B.M. : « Cela fait depuis bien longtemps qu’à la CAP nous demandons à l’Etat de se retirer des activités de production et de commercialisation des produits marchands, le secteur privé est preneur de tout ce que l’Etat voudra vendre. Nous émettons cependant une seule condition, que l’Etat nous accompagne dans les opérations de refondation de cette filière car il ne s’agit pas d’une petite opération de mise à niveau mais bien de refondation de la filière et cette refondation nécessite beaucoup de moyens... Nous sommes par ailleurs pressés par le temps. Dans cet accompagnement, il faut inclure tout ce qui est facilitation des procédures administratives relatives à l’accès aux crédits bancaires, aux autorisations diverses avec une fiscalité particulière qui ne soit pas pénalisante ainsi que sur les autres aspects juridiques liés aux transferts de propriété par exemple sur les entreprises acquises ou sur des terrains, etc. En contrepartie, nous nous engagerons à sauver l’emploi car ceci aussi nous concerne parce qu’il serait injuste de considérer que le secteur privé ne recherche qu’à mettre de l’argent dans sa poche. Nous avons d’autres motifs de satisfaction que ceux qu’on nous prête généralement. Il faut retenir que la vente des entreprises publiques industrielles du textile revient à vendre des bâtiments et du terrain et uniquement cela, car l’outil de production est mort et bien mort et mort aussi l’est le savoir qui allait avec lui... »

Q.O. : Qui, selon vous, devrait réfléchir aux solutions à apporter à cette filière, les pouvoirs publics, les associations patronales ou les SGP (les Sociétés qui gèrent les entreprises publiques), ou les trois à la fois ?

B.M. : « Les trois évidemment en même temps, de la même manière nous ne somme pas contre la participation des partenaires sociaux, les représentants des travailleurs devraient aussi participer à cette action de sauvetage qui intéresse le pays et les travailleurs. Cependant il faut bien que les uns et les autres partent du principe que l’élément central de la réflexion doit être d’abord et avant tout l’entreprise. Tout doit tourner autour de l’entreprise, en sauvant l’entreprise on sauve l’emploi. Le contraire n’est pas vrai. En sauvant l’entreprise, on garantit des rentrées fiscales à l’Etat le contraire n’est là aussi pas vrai d’où donc la nécessité de s’imprégner de cet impératif dans toute discussion qui concerne l’économie du pays... »

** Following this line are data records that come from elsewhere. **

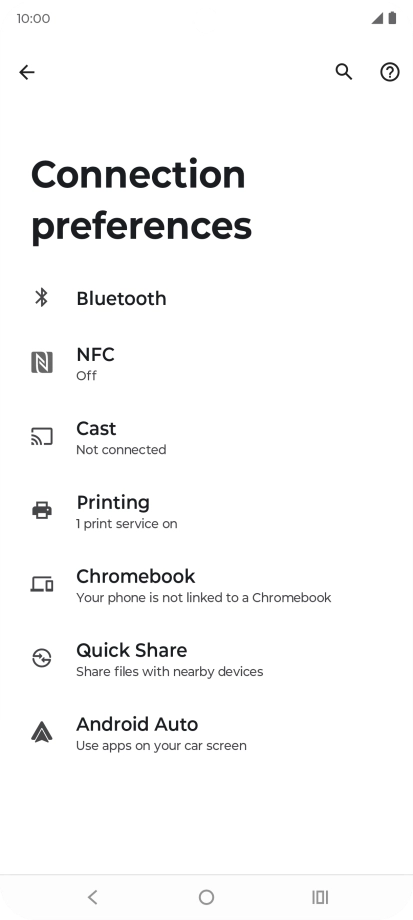
Task: Tap the NFC logo icon
Action: pos(42,363)
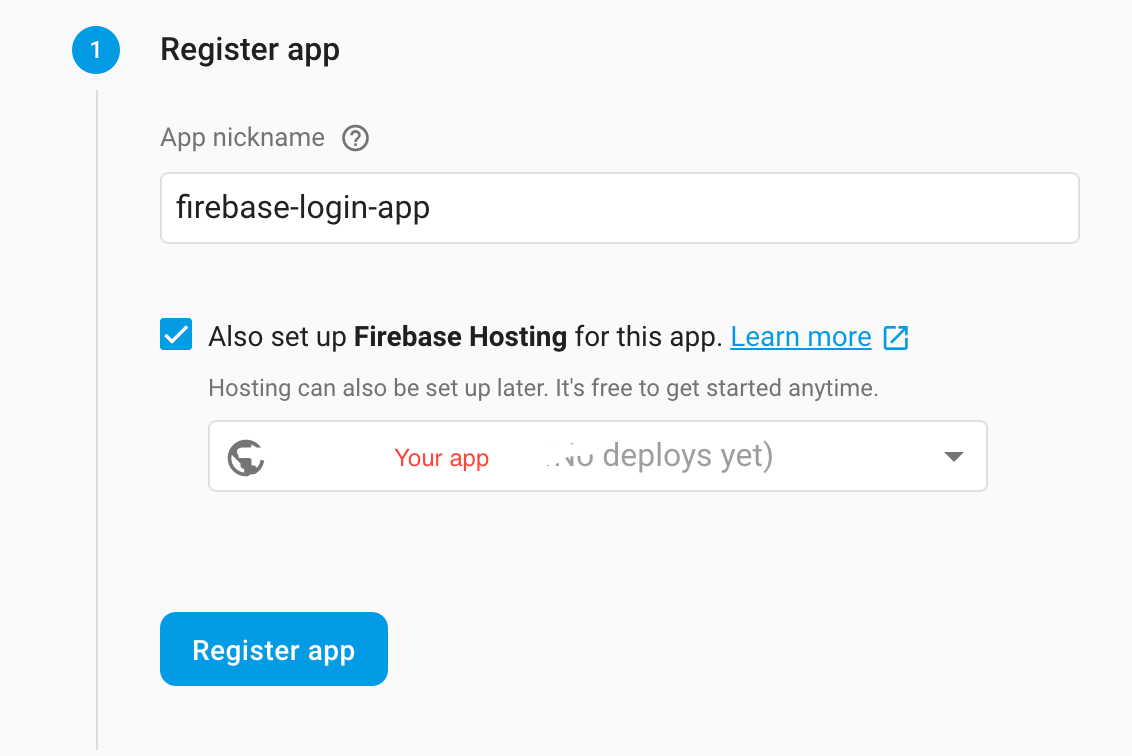This screenshot has width=1132, height=756.
Task: Click the white checkmark inside the blue checkbox
Action: click(x=176, y=334)
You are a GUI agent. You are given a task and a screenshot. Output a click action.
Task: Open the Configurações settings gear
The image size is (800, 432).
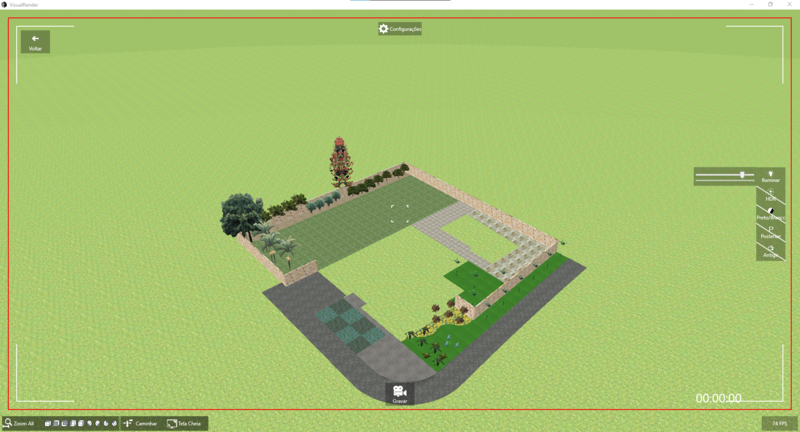click(x=384, y=29)
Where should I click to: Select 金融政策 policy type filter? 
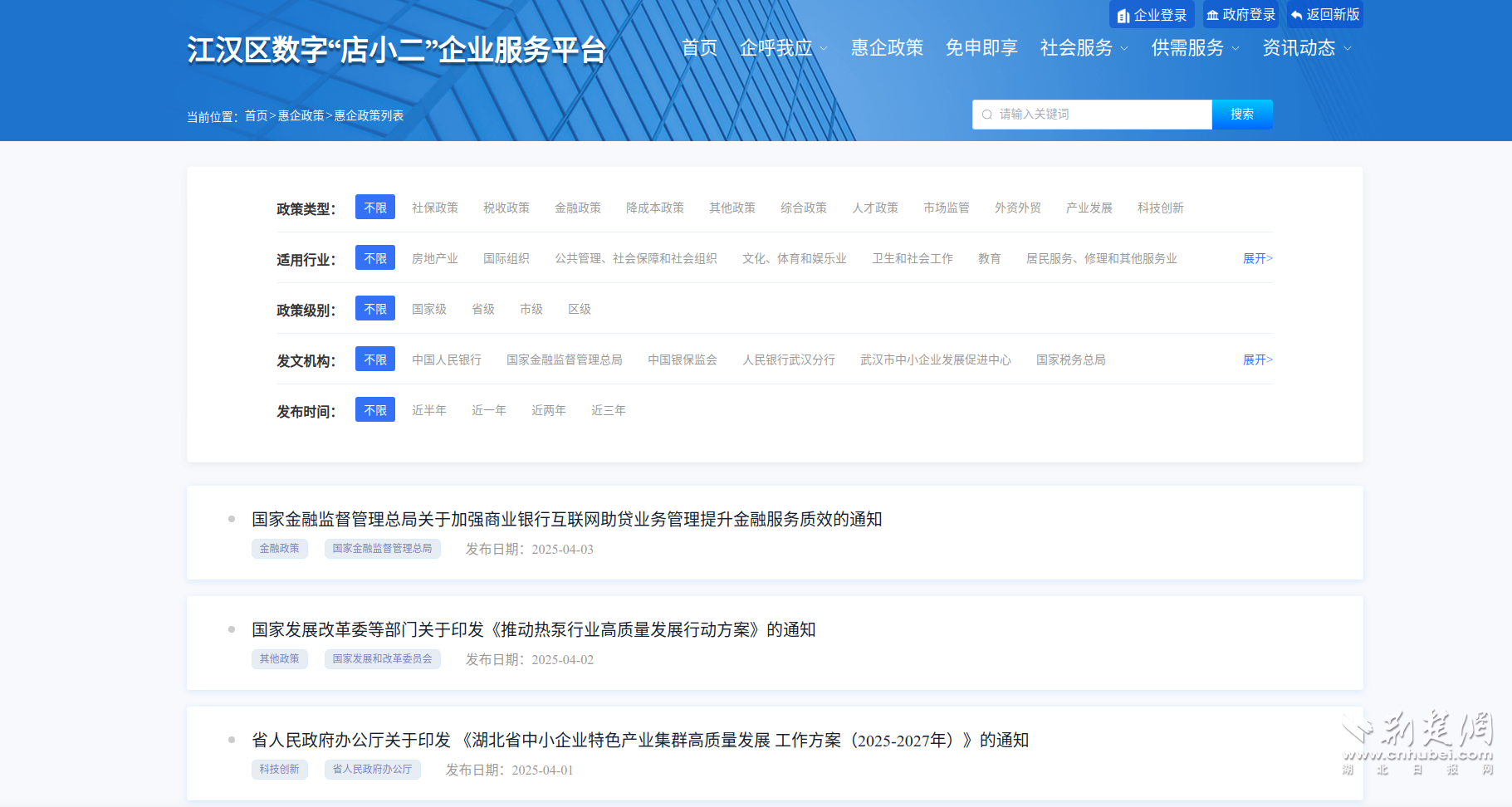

Q.O. : Actuellement il est mis en oeuvre des programmes de mise à niveau avec l’aide de l’UE et celle de l’Etat algérien. Dans quelle catégorie placez-vous ces opérations dans le cadre de la refondation de la filière ?

B.M. : « Ces opérations peuvent aider mais elles ne représentent pas la solution à apporter. Celle-ci, comme je l’ai déjà dit, consiste à engager une politique de refondation de la filière car ce secteur est mort en Algérie. C’est pour cette raison qu’il faut repenser les fondements mêmes de cette filière et la rebâtir sur des éléments en mesure de soutenir la concurrence féroce des produits importés. Ce secteur bénéficie par ailleurs dans tous les pays du monde, et je ne prends pour exemple que ce qui se passe en Europe avec l’intrusion des produits chinois actuellement et avant eux les produits des pays de l’Asie du Sud-Est, d’aides de l’Etat sous forme de subvention principalement et autres dispositions fiscales avantageuses. Les filières européennes et américaines se sont organisées en pratiquant une politique qui vise à consolider les sous-secteurs de la filière susceptibles d’être conservés sur leur territoire national à partager le travail entre centre national s’occupant du design et des finitions et en sous-traitant la fabrication des produits avec un pays en développement. Ce sont les fameuses délocalisations et enfin en laissant le bas de gamme aux pays en développement dont la Chine qui arrive sur les marchés du monde entier avec des prix quasiment imbattables... »

Q.O. : Sur toutes ces questions, avez-vous présenté au Gouvernement des propositions visant à sauvegarder ce qui reste encore menacé par l’accentuation de l’ouverture du commerce extérieur du fait de la prochaine mise en oeuvre de l’accord avec l’UE et de l’adhésion de l’Algérie à l’OMC ?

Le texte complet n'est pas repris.